We kind of forget that these names are real people and that they are people like us. We tend to think that they belong to some "other" group, that live in some "other" universe, that lead "other" lives that don't pertain to us.
We're all guilty of it- I do it all the time.
Part of it is because we are desensitized. Unfortunately, there is so much bad news and we hear it so often, that it loses the dramatic impact it should have on us. But I think a bigger part of it is how disconnected we feel and allow ourselves to feel from each other.
And even those of us who aren't judging people that are different- and most of us don't- we still do think of others as being "not like us". When we read the terrible headlines we automatically say "Oh, but these things don't happen to people like me."
We hear about an Israeli soldier who was killed on the front lines the other day and the first questiona are "Was he frum? Ashkenaz?" etc. Does it matter? He was Jewish. He was one of ours.
I wrote in a post ages ago where a lady at a job interview told me quite bluntly that she was shocked that I was married because she would never let her son marry a cancer survivor. She made it sound like I was born into a coven of little monsters that were all fated to live through some horrible illness at the age of 16. I was the outcast, the different one, because things like cancer just didn't happen to people like her and her precious son.
And I sure hope they don't! I hope she and her son and her family are all well and never have to go through any tza'ar, but still- who told her that she's immune?
And when I heard about those ladies talking about me at the RCCS event, I had to wonder- do they feel better about themselves thinking that I am S'fardi? Did they go home relieved that something like cancer couldn't happen to them because it was only something that happened to "people like her"?
There is no real answer or solution to this that I can think of off the bat except for really trying to internalize the message- "Kol Yisrael Areivim Zeh Lazah." We are all responsible for each other and we are all interconnected and part of one whole. "Ke'ish Echad B'lev Echad."

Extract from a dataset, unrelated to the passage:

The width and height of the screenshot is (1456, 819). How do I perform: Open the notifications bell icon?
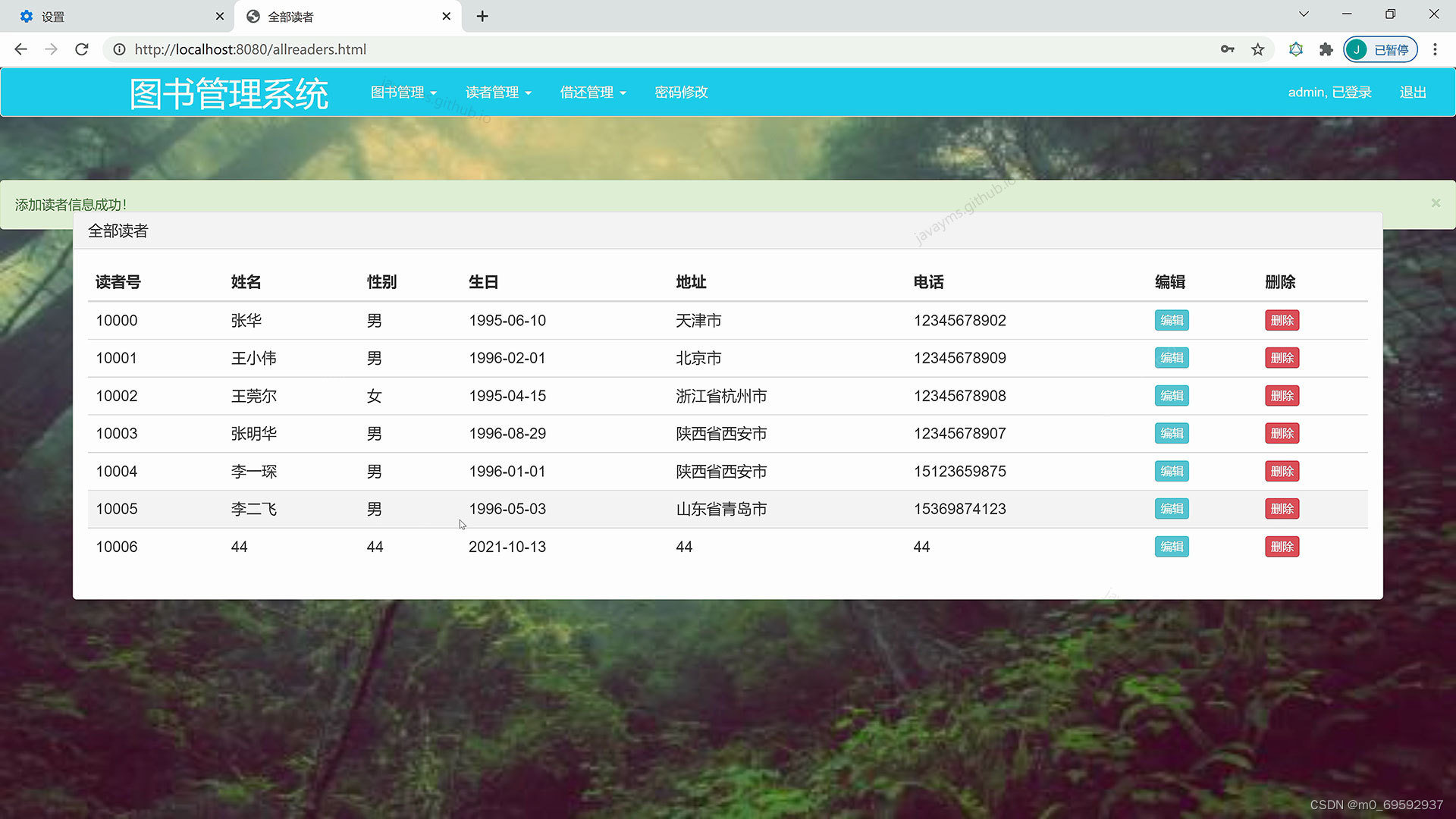point(1295,49)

I think that this is even sadder than judging other people because when we judge we single someone (or a group) out and put them down. But when we assume that certain things only happen to certain people, we are taking OURSELVES out of the whole. We are choosing to separate ourselves as individuals from the K'lall that we should all feel so privileged to belong to.
So the next time you meet or hear about someone who needs your help- see them that way. As a Someone. As a Person. As a Jew. Forget about the denomination, because in the end, we all share the same Destiny.
May our ultimate destiny be fulfilled very soon! Bimheira V'yameinu Amein!